● DESCRIPTION OF THE TASK
Copy out all lines bearing the word "Screenshot" from the listing below.

● SOURCE MATERIAL

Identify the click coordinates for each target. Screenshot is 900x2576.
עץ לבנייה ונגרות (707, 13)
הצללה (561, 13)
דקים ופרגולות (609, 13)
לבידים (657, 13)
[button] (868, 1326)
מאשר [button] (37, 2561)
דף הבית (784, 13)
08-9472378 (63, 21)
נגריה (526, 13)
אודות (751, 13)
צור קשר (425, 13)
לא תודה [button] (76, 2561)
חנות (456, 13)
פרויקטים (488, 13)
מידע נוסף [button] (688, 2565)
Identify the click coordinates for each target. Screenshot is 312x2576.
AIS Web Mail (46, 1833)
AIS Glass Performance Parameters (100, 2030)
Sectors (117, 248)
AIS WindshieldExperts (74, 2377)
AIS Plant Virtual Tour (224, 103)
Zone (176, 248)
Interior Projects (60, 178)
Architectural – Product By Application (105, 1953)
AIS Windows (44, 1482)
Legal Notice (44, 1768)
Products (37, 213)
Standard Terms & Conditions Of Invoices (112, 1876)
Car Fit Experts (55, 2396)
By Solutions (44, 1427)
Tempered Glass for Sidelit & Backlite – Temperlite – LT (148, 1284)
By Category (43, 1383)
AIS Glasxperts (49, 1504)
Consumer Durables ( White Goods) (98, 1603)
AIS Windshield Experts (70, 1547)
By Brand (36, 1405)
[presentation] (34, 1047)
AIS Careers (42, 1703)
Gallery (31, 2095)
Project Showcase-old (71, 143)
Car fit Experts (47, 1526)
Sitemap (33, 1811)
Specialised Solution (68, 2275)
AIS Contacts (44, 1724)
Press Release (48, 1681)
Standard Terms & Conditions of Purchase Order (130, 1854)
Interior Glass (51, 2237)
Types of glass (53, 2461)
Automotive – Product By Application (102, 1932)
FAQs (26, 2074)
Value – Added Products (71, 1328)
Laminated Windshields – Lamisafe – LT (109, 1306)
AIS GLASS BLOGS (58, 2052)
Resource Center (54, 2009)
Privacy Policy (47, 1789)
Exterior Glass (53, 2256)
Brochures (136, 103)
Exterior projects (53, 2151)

● ANSWER TO THIS PROBLEM
Identify the click coordinates for each target. Screenshot is 900x2576.
Identify the click coordinates for each target. Screenshot is 312x2576.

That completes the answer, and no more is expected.